─── AVAILABLE DATA ───

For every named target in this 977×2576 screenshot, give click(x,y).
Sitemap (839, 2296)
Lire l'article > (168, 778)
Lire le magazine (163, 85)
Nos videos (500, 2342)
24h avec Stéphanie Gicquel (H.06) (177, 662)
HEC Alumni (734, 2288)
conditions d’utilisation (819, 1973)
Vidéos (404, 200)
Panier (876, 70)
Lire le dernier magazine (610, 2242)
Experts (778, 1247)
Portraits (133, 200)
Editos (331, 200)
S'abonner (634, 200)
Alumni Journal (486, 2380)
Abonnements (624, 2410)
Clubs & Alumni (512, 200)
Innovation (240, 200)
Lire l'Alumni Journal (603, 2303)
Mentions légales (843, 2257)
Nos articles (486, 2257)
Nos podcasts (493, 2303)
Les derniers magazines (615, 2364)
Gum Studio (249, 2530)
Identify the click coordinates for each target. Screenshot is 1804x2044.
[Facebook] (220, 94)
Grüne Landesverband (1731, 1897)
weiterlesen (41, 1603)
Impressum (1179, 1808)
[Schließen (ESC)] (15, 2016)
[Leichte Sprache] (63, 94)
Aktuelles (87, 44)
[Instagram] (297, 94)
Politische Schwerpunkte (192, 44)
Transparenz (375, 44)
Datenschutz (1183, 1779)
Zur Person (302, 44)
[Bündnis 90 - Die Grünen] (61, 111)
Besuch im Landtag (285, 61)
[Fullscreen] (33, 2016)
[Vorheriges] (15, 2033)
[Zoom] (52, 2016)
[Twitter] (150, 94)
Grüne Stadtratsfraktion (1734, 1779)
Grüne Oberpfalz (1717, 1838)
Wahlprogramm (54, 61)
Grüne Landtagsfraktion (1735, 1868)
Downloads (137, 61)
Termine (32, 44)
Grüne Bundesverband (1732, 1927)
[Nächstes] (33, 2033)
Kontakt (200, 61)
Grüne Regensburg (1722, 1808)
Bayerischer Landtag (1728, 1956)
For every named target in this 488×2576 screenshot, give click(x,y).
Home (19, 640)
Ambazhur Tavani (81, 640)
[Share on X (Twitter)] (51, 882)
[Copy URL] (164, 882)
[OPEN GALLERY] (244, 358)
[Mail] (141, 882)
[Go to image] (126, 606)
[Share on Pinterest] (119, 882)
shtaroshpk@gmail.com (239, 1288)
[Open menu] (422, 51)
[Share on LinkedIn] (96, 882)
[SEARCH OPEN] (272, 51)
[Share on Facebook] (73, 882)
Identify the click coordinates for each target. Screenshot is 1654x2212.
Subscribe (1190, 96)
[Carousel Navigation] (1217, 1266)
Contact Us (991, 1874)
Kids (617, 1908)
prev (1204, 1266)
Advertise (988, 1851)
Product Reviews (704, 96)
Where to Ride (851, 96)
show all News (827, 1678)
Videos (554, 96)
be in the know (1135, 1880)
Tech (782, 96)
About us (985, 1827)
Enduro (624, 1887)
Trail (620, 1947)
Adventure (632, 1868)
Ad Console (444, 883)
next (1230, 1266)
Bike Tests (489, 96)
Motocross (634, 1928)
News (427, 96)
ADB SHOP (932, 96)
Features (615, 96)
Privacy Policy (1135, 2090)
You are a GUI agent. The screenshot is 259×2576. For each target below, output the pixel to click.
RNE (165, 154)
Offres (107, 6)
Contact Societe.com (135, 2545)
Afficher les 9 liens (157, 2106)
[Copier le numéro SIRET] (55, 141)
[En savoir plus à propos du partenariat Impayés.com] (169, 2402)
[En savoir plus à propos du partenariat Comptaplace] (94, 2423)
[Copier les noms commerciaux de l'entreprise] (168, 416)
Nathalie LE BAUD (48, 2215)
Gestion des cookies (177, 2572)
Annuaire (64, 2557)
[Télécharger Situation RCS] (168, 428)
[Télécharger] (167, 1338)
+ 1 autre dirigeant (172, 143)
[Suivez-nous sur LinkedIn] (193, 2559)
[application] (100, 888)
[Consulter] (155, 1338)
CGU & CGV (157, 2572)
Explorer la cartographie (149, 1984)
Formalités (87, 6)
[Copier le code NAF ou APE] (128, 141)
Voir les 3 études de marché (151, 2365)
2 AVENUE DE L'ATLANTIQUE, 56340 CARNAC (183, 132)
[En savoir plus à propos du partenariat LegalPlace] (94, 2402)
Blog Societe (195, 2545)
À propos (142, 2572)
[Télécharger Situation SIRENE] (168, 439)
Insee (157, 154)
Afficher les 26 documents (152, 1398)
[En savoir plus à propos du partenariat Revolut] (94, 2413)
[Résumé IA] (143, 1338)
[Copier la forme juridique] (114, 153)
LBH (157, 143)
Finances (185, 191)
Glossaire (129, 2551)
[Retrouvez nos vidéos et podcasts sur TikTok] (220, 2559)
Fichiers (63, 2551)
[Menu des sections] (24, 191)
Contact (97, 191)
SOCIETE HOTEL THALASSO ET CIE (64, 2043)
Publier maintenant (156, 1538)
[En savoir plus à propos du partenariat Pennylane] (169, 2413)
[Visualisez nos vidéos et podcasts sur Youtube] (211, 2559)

───

- **ABOUT THIS TASK**:
When you reach the line that contains "[Facebook] (220, 94)", stop; that line and every line before it, from the very first line of the data, should be restated word for word.

- **RESULT FOR THIS TASK**:
For every named target in this 977×2576 screenshot, give click(x,y).
Sitemap (839, 2296)
Lire l'article > (168, 778)
Lire le magazine (163, 85)
Nos videos (500, 2342)
24h avec Stéphanie Gicquel (H.06) (177, 662)
HEC Alumni (734, 2288)
conditions d’utilisation (819, 1973)
Vidéos (404, 200)
Panier (876, 70)
Lire le dernier magazine (610, 2242)
Experts (778, 1247)
Portraits (133, 200)
Editos (331, 200)
S'abonner (634, 200)
Alumni Journal (486, 2380)
Abonnements (624, 2410)
Clubs & Alumni (512, 200)
Innovation (240, 200)
Lire l'Alumni Journal (603, 2303)
Mentions légales (843, 2257)
Nos articles (486, 2257)
Nos podcasts (493, 2303)
Les derniers magazines (615, 2364)
Gum Studio (249, 2530)
Identify the click coordinates for each target. Screenshot is 1804x2044.
[Facebook] (220, 94)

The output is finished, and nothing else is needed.